Aunque me hace extrañar a los Bush, Ronald Reagan y Richard Nixon, hay que reconocer que Donaldo Trump, en todo su esplendor de hijo de la chingada integral y de tiempo completo, todo lo que promete te lo firma y te lo cumple. No sabe procrastinar ni siquiera en defensa propia, debido quizá a su naturaleza ambiciosa y eternamente hambrienta de control freak al querer comerse al mundo aquí y ahora.

Donald Kong no se anda con jaladas, es un hombre de acción, un Rambo del political business. Por eso no me sorprendió que mientras el dream team mexicano, compuesto por Videgaray y Guajardo, volaban hacia Washington, él anunciaba la construcción del muro fronterizo con todo y fosa de cocodrilos, sala de tortura y detector láser de inmigrantes. De hecho es un milagro que el comienzo de las negociaciones del TLC no tuvieran sede en Guantánamo, en una sala de interrogatorios extremos.

Con razón el primer ministro Trudeau, con toda valentía, le dio esquinazo a México y decidió negociar en lo oscurito con Estados Unidos, no fuera a ser que para castigar a los canadienses les deportara a Justin Bieber. No se podía esperar más de un país donde se matan focas a palazos y que tiene ahí escondido a Napito Gómez Urrutia y, dicen las malas lenguas, también a Javidú Duarte disfrazado de oso grizzly.

Totalmente negado para el eufemismo, lo políticamente correcto y la diplomacia, el muchacho güero de la película gacha, Trump, está en todo, no deja pasar una, se revuelve ávido de notoriedad y de pelea. Pero eso no tendría por qué llevar al licenciado Peña a cancelar el encuentro bilateral. Digo, siempre se podría correr el riesgo de que una vez en la Casa Blanca lo puedan detener para llevarlo a la frontera y obligarlo a poner los primeros ladrillos del muro, pero el que no arriesga no gana. De cualquier forma no estaría mal que llevara consigo las escrituras del nada modesto avión presidencial, de la otra casa blanca, del Ángel de la Independencia por si hay que pagar algún rescate.

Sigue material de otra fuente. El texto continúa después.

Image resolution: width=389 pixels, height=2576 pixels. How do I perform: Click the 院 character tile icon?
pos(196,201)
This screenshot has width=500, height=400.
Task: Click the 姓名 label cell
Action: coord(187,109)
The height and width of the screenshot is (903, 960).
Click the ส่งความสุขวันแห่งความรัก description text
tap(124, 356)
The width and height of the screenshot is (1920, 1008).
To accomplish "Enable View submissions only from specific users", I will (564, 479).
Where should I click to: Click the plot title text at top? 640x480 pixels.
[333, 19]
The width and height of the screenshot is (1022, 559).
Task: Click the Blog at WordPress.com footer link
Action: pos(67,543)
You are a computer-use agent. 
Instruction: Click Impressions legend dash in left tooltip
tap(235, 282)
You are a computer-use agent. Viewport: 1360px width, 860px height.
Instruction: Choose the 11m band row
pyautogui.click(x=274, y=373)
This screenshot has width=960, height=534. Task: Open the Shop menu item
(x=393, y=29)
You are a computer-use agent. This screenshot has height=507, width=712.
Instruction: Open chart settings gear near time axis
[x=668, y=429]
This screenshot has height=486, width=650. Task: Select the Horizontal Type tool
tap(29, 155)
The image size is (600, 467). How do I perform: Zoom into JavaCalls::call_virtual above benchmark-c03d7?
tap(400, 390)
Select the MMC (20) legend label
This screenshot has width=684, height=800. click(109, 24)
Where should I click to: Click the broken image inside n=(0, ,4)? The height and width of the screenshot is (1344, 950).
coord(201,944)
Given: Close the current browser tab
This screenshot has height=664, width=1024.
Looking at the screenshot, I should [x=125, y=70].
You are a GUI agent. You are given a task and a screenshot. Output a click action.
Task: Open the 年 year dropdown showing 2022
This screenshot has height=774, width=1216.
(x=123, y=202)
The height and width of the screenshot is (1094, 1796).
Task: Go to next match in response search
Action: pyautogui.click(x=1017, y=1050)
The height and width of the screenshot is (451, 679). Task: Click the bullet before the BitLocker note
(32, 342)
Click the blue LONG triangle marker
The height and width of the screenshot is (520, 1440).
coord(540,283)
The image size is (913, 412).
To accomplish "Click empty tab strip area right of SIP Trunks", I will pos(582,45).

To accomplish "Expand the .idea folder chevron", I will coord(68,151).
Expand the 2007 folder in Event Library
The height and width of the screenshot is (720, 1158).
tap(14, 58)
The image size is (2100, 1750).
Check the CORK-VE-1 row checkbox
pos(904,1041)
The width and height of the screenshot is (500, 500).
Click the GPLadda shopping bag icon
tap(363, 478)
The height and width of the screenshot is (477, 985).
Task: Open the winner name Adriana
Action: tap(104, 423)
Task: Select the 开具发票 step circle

O en caso de que la cantidad sea más elevada de lo esperado, habría que comenzar a financiar la muralla con las empresas fantasmas de nuestros ex gobernadores petochos y las 11 toneladas de medicamentos caducados y de dudosa procedencia que la Ssa encontró en Veracruz y que de seguro no son ninguna herencia ni de Duarte, el otro Duarte ni de Fidel Herrera, ese gran oncólogo aficionado. 

Bueno, con esos recursos la cosa esa tendría hasta su segundo piso.

Como quiera que sea, y para sentirse más seguro dado que no es tradición de los presidentes mexicanos subirse al ring, don Enrique podría llevar en calidad de compañero de misión a AMLO, ahora que le mostró públicamente su apoyo y anda muy sacalepunta, más que el Potrillo contra Luis Miguel.

El antitrumpismo hace muy extraños compañeros de viaje.